Music

How the Plain Old Book is Evolving into Something High Tech

I have an office full of books.  There must be a thousand volumes surrounding me.  My wife’s office is full of books.  And then there’s the basement.  I figure out house is 23% books by weight.

But we don’t buy that many actual books anymore.  With Kindles and iPads, it’s just much more convenient to download what we want. The only exception are large picture books that don’t really translate well to a hand-held device.

Books will always be with us.  But they’re changing–and I think for the better.  Pete pointed out this article from PandoDaily:

For five thousand years, since the advent of writing on clay tablets in Mesopotamia to quill-wielding monks during the Middle Ages copying classic texts one page at a time to the mass-market chain stores of Barnes & Noble, the book was considered to be, as Merriam-Webster defines it, “a set of written sheets of skin or paper or tablets of wood or ivory,” or “a set of written, printed, or blank sheets bound together into a volume.”

In other words, books are simply information that until recently was most efficiently distributed via paper and ink. But books as Plato, Maugham, Hemingway knew them are gradually becoming untethered from their delivery system (i.e. paper and ink bound between two covers) and our very concept of a book is changing. Over the summer, for the first time, American publishers generated more revenue from ebooks than from hardcover books.

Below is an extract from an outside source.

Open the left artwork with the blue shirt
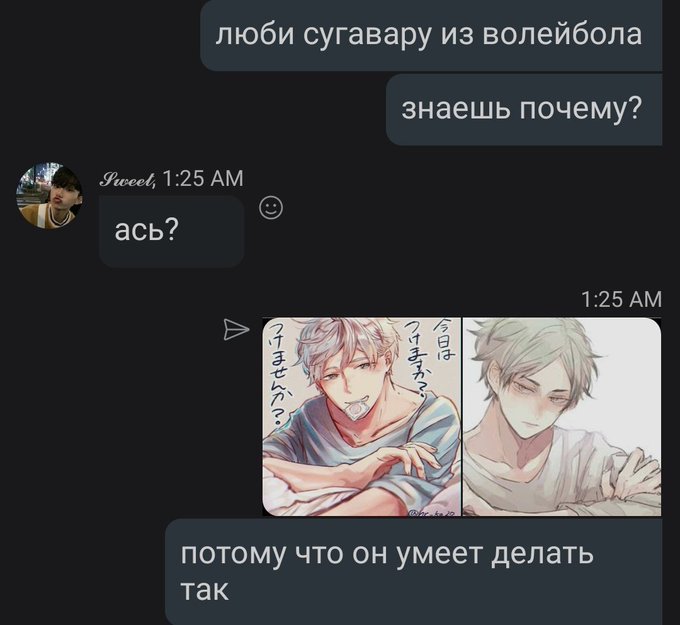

Meanwhile a bevy of startups and established companies – The Atavist, Vook, Open Road, Amazon, Apple, and others – are experimenting with what exactly constitutes a book, offering shorter works and layering in multimedia.

It’s a testament to the visceral appeal and practical nature of books’ physical form they have endured so long. The book is compact, reasonably durable, long lasting, and stores a lot of information. But it is also a walled garden. Text contained within two covers can’t be easily transferred, and readers are not able to instantly connect and discuss what they are reading.

Pages are static and can’t be updated or corrected until the next print run. Once a book is read it takes up space on a shelf or in a box in a basement. A book is not inherently social – if you want to discuss it with someone you have to do that from outside the confines of its pages.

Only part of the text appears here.